173P - TLE3 is a useful marker for predicting the therapeutic effect of eribulin chemotherapy for triple-negative breast cancer

Date 28 September 2014
Event ESMO 2014
Session Poster Display session
Topics Anti-Cancer Agents & Biologic Therapy
Breast Cancer
Translational Research
Presenter Shinichiro Kashiwagi
Citation Annals of Oncology (2014) 25 (suppl_4): iv58-iv84. 10.1093/annonc/mdu326
Authors S. Kashiwagi, Y. Asano, K. Kurata, T. Morisaki, S. Noda, H. Kawajiri, T. Takashima, N. Onoda, K. Maeda, K. Hirakawa
  • Surgical Oncology, Osaka City University Graduate School of Medicine, 545-8585 - Osaka/JP

Abstract

Aim

The recently developed reagent, eribulin mesylate (eribulin), is a microtubule dynamics inhibitor with a mechanism of action that differs from that of taxanes and vinca alkaloids.

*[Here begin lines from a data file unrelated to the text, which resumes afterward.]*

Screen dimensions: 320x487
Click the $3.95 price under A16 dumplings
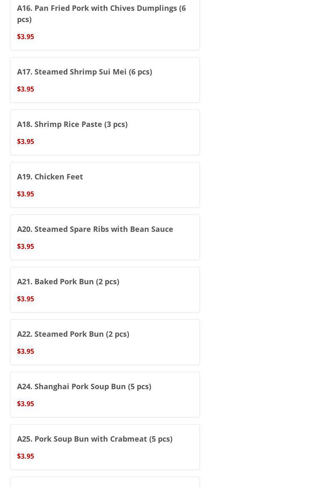(25, 37)
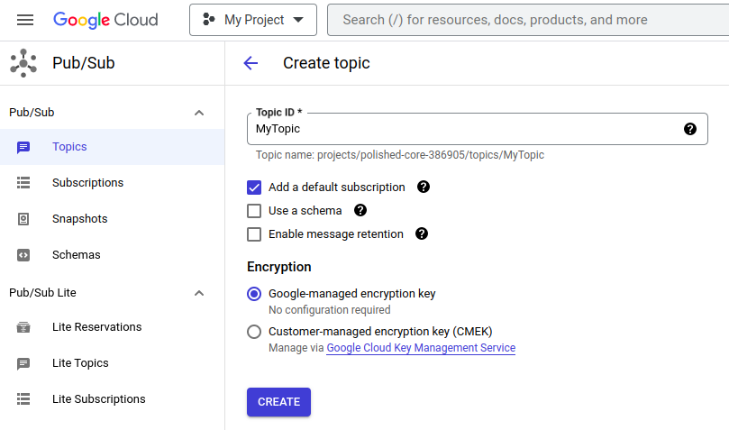Viewport: 729px width, 430px height.
Task: Open the My Project selector dropdown
Action: [252, 20]
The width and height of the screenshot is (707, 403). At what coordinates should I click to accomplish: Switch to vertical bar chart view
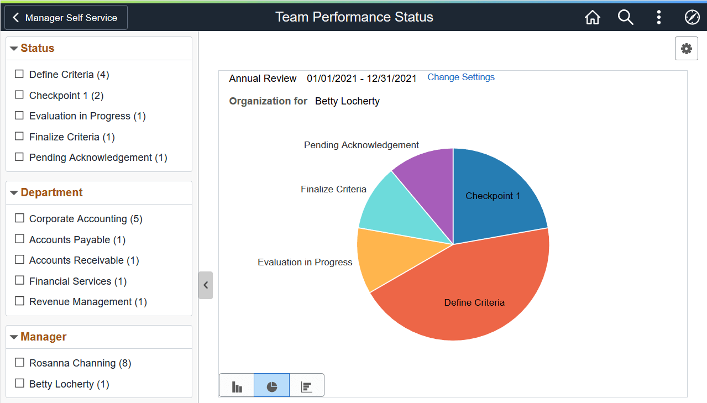pyautogui.click(x=236, y=386)
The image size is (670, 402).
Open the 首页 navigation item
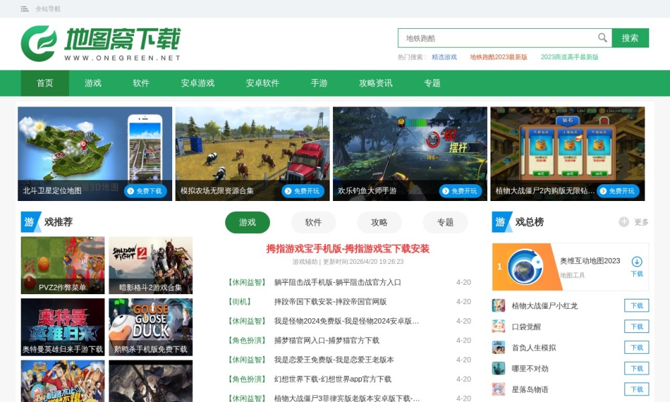pyautogui.click(x=44, y=83)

This drug is considered to be a promising chemotherapeutic agent for the treatment of locally advanced or metastatic breast cancer (MBC). In this study, we investigated predictive factors with respect to the therapeutic effect of eribulin chemotherapy among variables such as ß-tubulin class III, GSTP1 and TLE3, which have previously been reported to be predictive factors of the therapeutic effect of taxanes, in an aim to identify possible biomarkers for predicting the efficacy of eribulin.

Methods

The subjects included 52 patients with MBC who underwent chemotherapy using eribulin. The median follow-up time was 431 days (range, 50-650 days). The overall response rate (ORR), clinical benefit rate (CBR), disease control rate (DCR), overall survival (OS), time to treatment failure (TTF) and progression-free survival (PFS) were calculated regarding the efficacy of this regimen. Moreover, breast cancer was classified into intrinsic subtypes according to the status of the ER, PR, HER2 and Ki67 expression.

Results

The clinical effects were as follows: overall ORR= 34.6%, CBR = 44.2%, DCR= 51.9%; median OS = 334 days; median TTF = 81 days; and median PFS = 275 days. TLE3, ß-tubulin class III and GSTP1 were expressed in 24 cases, 21 cases and 24 cases, respectively, among the 52 patients investigated. The expression of TLE3 was found significantly more frequently in the TNBC lesions than in the non-TNBC lesions (p = 0.030). The patients with TLE3-negative tumors experienced significantly poorer outcomes in terms of progression-free survival when comparing the prognosis within the group of patients with triple-negative breast cancer (TNBC) lesions (p = 0.011). Based on a multivariate logistic regression analysis including 22 patients with TNBC also showed that a positive TLE3 expression significantly correlated with a better progression-free survival (p = 0.037).

Conclusions

Our findings suggest that TLE3 is a useful marker for predicting the therapeutic effect of eribulin chemotherapy for TNBC.

Disclosure

All authors have declared no conflicts of interest.